Saved entries:
+ + + +

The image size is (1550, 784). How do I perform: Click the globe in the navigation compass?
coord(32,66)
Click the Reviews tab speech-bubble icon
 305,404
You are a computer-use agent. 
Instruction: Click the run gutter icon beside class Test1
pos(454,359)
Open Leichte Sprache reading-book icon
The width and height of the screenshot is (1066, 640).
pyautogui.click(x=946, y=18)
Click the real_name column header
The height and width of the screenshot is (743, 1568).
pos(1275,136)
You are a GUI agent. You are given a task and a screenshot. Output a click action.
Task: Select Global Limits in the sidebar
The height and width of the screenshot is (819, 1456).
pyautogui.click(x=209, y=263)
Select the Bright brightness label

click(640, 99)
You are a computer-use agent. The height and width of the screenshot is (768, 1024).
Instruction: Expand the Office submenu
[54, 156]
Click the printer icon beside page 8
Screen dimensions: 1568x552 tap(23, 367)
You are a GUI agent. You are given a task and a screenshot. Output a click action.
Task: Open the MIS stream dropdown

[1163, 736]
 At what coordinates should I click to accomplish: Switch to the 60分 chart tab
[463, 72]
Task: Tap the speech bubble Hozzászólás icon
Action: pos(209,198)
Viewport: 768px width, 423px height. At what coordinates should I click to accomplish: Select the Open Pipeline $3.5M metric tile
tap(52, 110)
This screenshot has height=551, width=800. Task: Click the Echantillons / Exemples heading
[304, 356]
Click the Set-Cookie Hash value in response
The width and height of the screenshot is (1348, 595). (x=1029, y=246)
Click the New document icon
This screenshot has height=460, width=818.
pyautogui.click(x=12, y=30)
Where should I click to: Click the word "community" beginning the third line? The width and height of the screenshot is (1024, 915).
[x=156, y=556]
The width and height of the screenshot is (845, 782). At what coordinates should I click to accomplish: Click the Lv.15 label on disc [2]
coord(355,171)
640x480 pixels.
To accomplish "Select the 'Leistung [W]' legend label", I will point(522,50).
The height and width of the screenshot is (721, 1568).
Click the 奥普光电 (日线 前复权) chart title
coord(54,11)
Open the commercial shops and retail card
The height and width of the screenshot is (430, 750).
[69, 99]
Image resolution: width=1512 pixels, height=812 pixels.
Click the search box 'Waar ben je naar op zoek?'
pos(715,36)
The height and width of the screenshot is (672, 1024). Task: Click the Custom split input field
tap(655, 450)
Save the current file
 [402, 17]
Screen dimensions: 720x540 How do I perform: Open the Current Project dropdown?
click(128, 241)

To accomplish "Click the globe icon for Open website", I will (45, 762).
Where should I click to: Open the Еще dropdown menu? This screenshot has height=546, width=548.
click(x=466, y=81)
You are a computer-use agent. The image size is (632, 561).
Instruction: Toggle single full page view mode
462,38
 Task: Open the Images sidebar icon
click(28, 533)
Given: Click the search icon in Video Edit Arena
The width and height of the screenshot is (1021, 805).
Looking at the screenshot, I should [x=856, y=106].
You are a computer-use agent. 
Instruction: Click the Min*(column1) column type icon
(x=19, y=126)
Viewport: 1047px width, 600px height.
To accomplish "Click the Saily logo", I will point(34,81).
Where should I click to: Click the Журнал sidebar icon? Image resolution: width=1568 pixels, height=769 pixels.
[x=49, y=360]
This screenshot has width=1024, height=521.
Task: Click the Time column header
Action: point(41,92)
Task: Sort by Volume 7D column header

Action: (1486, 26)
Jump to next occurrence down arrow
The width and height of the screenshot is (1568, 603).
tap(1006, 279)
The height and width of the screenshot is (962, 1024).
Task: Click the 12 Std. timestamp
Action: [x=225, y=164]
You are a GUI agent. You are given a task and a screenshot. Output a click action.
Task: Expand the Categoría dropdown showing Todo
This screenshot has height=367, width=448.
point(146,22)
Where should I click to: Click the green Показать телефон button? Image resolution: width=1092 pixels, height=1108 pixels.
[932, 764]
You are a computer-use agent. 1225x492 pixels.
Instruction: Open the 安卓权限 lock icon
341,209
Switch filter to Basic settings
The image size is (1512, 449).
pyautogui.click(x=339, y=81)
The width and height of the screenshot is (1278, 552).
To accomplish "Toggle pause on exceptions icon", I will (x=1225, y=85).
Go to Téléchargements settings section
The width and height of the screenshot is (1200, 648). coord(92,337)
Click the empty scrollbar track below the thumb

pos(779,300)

+ + + +

▸ **Goal of the exercise**
After reading the data above, print it all again exactly.

▸ **Task answer**
The image size is (1550, 784). How do I perform: Click the globe in the navigation compass?
coord(32,66)
Click the Reviews tab speech-bubble icon
 305,404
You are a computer-use agent. 
Instruction: Click the run gutter icon beside class Test1
pos(454,359)
Open Leichte Sprache reading-book icon
The width and height of the screenshot is (1066, 640).
pyautogui.click(x=946, y=18)
Click the real_name column header
The height and width of the screenshot is (743, 1568).
pos(1275,136)
You are a GUI agent. You are given a task and a screenshot. Output a click action.
Task: Select Global Limits in the sidebar
The height and width of the screenshot is (819, 1456).
pyautogui.click(x=209, y=263)
Select the Bright brightness label

click(640, 99)
You are a computer-use agent. The height and width of the screenshot is (768, 1024).
Instruction: Expand the Office submenu
[54, 156]
Click the printer icon beside page 8
Screen dimensions: 1568x552 tap(23, 367)
You are a GUI agent. You are given a task and a screenshot. Output a click action.
Task: Open the MIS stream dropdown

[1163, 736]
 At what coordinates should I click to accomplish: Switch to the 60分 chart tab
[463, 72]
Task: Tap the speech bubble Hozzászólás icon
Action: pos(209,198)
Viewport: 768px width, 423px height. At what coordinates should I click to accomplish: Select the Open Pipeline $3.5M metric tile
tap(52, 110)
This screenshot has height=551, width=800. Task: Click the Echantillons / Exemples heading
[304, 356]
Click the Set-Cookie Hash value in response
The width and height of the screenshot is (1348, 595). (x=1029, y=246)
Click the New document icon
This screenshot has height=460, width=818.
pyautogui.click(x=12, y=30)
Where should I click to: Click the word "community" beginning the third line? The width and height of the screenshot is (1024, 915).
[x=156, y=556]
The width and height of the screenshot is (845, 782). At what coordinates should I click to accomplish: Click the Lv.15 label on disc [2]
coord(355,171)
640x480 pixels.
To accomplish "Select the 'Leistung [W]' legend label", I will point(522,50).
The height and width of the screenshot is (721, 1568).
Click the 奥普光电 (日线 前复权) chart title
coord(54,11)
Open the commercial shops and retail card
The height and width of the screenshot is (430, 750).
[69, 99]
Image resolution: width=1512 pixels, height=812 pixels.
Click the search box 'Waar ben je naar op zoek?'
pos(715,36)
The height and width of the screenshot is (672, 1024). Task: Click the Custom split input field
tap(655, 450)
Save the current file
 [402, 17]
Screen dimensions: 720x540 How do I perform: Open the Current Project dropdown?
click(128, 241)

To accomplish "Click the globe icon for Open website", I will (45, 762).
Where should I click to: Open the Еще dropdown menu? This screenshot has height=546, width=548.
click(x=466, y=81)
You are a computer-use agent. The image size is (632, 561).
Instruction: Toggle single full page view mode
462,38
 Task: Open the Images sidebar icon
click(28, 533)
Given: Click the search icon in Video Edit Arena
The width and height of the screenshot is (1021, 805).
Looking at the screenshot, I should [x=856, y=106].
You are a computer-use agent. 
Instruction: Click the Min*(column1) column type icon
(x=19, y=126)
Viewport: 1047px width, 600px height.
To accomplish "Click the Saily logo", I will point(34,81).
Where should I click to: Click the Журнал sidebar icon? Image resolution: width=1568 pixels, height=769 pixels.
[x=49, y=360]
This screenshot has width=1024, height=521.
Task: Click the Time column header
Action: point(41,92)
Task: Sort by Volume 7D column header

Action: (1486, 26)
Jump to next occurrence down arrow
The width and height of the screenshot is (1568, 603).
tap(1006, 279)
The height and width of the screenshot is (962, 1024).
Task: Click the 12 Std. timestamp
Action: [x=225, y=164]
You are a GUI agent. You are given a task and a screenshot. Output a click action.
Task: Expand the Categoría dropdown showing Todo
This screenshot has height=367, width=448.
point(146,22)
Where should I click to: Click the green Показать телефон button? Image resolution: width=1092 pixels, height=1108 pixels.
[932, 764]
You are a computer-use agent. 1225x492 pixels.
Instruction: Open the 安卓权限 lock icon
341,209
Switch filter to Basic settings
The image size is (1512, 449).
pyautogui.click(x=339, y=81)
The width and height of the screenshot is (1278, 552).
To accomplish "Toggle pause on exceptions icon", I will (x=1225, y=85).
Go to Téléchargements settings section
The width and height of the screenshot is (1200, 648). coord(92,337)
Click the empty scrollbar track below the thumb

pos(779,300)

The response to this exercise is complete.